Memorias de
la Plaza (XIV)
Manuel Vázquez Portal, Grupo Decoro
LA HABANA, febrero (www.cubanet.org) - Nunca he confesado por qué
asesiné a Pablo Cedeño. Hoy es el día. El muy bastardo no
merecía otra cosa. Le di un nombre, un hogar, una voz. Le fabriqué
una historia. Lo hice popular. Y aún muerto brota de mi memoria para
mortificarme. Burlón, como lo inventé, parece decirme: "Te
gané, imbécil, todavía me recuerdan".
Al principio era él solo gritando desde mi pecho, mi estómago,
mis gónodas. Hijo de la osadía se mofaba, sin el menor asomo de
clemencia, de cuanto lo rodeaba. Tornaba comedia la tragedia de una nación,
la vida de un pueblo, las maniobras de un gobierno. Parecía no tener límites.
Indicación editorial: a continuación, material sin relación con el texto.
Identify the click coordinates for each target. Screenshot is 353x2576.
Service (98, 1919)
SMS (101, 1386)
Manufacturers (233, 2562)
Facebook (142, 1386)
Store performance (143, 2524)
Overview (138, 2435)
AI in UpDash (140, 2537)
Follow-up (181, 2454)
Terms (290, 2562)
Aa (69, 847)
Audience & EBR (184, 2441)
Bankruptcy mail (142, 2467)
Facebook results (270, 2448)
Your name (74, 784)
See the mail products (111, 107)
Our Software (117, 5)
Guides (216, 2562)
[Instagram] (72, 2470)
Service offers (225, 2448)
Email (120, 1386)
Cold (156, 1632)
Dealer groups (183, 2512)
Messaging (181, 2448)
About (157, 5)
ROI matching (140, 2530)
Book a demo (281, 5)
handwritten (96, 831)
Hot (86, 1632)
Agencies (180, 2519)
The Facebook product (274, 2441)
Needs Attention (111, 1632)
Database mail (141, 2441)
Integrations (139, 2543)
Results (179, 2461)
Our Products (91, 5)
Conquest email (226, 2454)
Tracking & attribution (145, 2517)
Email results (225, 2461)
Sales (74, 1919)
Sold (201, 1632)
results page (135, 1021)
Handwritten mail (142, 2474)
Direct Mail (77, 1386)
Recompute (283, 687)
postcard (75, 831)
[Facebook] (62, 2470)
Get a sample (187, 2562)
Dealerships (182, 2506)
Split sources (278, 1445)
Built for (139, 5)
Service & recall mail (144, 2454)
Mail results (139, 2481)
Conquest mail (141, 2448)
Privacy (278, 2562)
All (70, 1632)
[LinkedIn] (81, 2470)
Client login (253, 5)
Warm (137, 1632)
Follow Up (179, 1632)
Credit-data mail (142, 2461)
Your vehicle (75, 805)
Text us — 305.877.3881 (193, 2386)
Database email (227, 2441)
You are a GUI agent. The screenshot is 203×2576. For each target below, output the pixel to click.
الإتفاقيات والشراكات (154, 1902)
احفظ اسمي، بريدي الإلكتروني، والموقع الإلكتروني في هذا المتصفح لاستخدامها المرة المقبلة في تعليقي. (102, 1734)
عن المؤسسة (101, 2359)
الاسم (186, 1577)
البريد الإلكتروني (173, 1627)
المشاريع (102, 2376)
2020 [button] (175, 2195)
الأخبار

Arremetía sin temor a las consecuencias. Se ganó las simpatías
de todos mientras yo le servía, en la sombra, de pedestal. Se irguió
sobre mí con el desenfado de los niños traviesos. Casi dejé
de existir.
Rosa Berre, fascinada por el embrujo de su ingeniosidad, me pedía
cada semana que le enviara más crónicas de aquel deslenguado
irreverente. Medio iconoclasta ella misma gozaba con los charrasquillos, casi
astracantes, demoledores del fascineroso. No sabía la noble editora que
estaba colaborando con la muerte de su protegido. Los triunfos allegan
admiradores pero también acercan envidiosos. Y la envidia, que es uno de
los sentimientos humanos más sórdidos, puede conducir desde la
difamación hasta el crimen. Empecé a envidiar a Pablo Cedeño
y, aunque sé que no fui el primero, su vida sí dependía de
mí.
El estaba fabricado con esa sustancia intemporal con que amasamos a los
dioses, a los poetas. Se llamaba Pablo por el apóstol, como Picasso, como
Neruda, como mi abuelo, como mi hijo. Era Cedeño y tenía la
audacia de aquel capitán mambí que suponíamos su
tatarabuelo y le había legado su valentía, su apellido. Sabía
de la fina ironía y de la sátira mordaz. Había convertido a
Francisco de Quevedo en su maestro. Ni reyes ni ilotas se salvaban de su fusta.
Estaba dispuesto a no ceder frente a las sobornantes lisonjas ni a las crudas
amenazas. Quería vivir en la memoria aunque fuera desguasado en la vida.
Comencé amándolo. Terminé odiándolo. Yo era
entonces el mercachifle y él el poeta. Mientras yo ocultaba mi nombre él
ofrecía el pecho. El era libre e iba nimbado con la aureola de los
elegidos. Yo inventaba malabares y trapisondas para prosperar en el negocio de
los libros viejos. El soñaba libros nuevos. Eramos la encarnación
de la duplicidad fáustica. Yo buscaba el oro, tenía el alma presa;
él buscaba la iluminación. Los comerciantes no se comprometen,
piensan sólo en las ganancias; los poetas se ofrendan, se inmolan.
Decidí inmolarme y entonces Pablo Cedeño rió con la
desmesura de los inmortales. No envié más sus crónicas.
Copié su estilo. Adopté su arrojo. Los lectores siguieron inquiriéndolo,
reclamándolo, no aceptaban su desaparición. Llegaban a mi casa,
que había sido su parnaso, mensajes urgentes, cartas alentadoras,
postales de felicitación. Mi envidia creció. Pero todavía
permitía que por mi puño firmara algunas chanzas.
Su sentencia de muerte llegó en Pascuas. La trajo una postal que venía
desde Suecia. Pablo Cedeño y Manuel Vázquez Portal decía el
sobre. Lo abrí con esa mezcla de complacencia y rabia que me invadía
siempre que los halagos no eran para mí solo. Acepté que lo
leyeran más, que lo mimaran más, que lo valoraran más; a
fin de cuentas, y contra mi propio nombre, me sentía satisfecho. El era
una de mis almas, quizás mi alter ego. Yo lo había inventado, le
había dado mi voz, mi hogar, mis sueños, mis tristezas. Pero eso
era demasiado. La postal venía firmada por un club gay de Estocolmo. Nos
felicitaban por nuestro coraje y nos deseaban toda suerte de buenaventuranzas.
Vivir juntos y luchar juntos contra una tiranía les parecía una
hazaña. Primero no pude contener la risa; hasta mi propio hijo, que de
casta le viene al galgo, aprovechó para llamarme "señora de
Cedeño"; después lo pensé seriamente, y para evitar más
confusiones, decidí enterrar definitivamente al jodedor de Pablo Cedeño.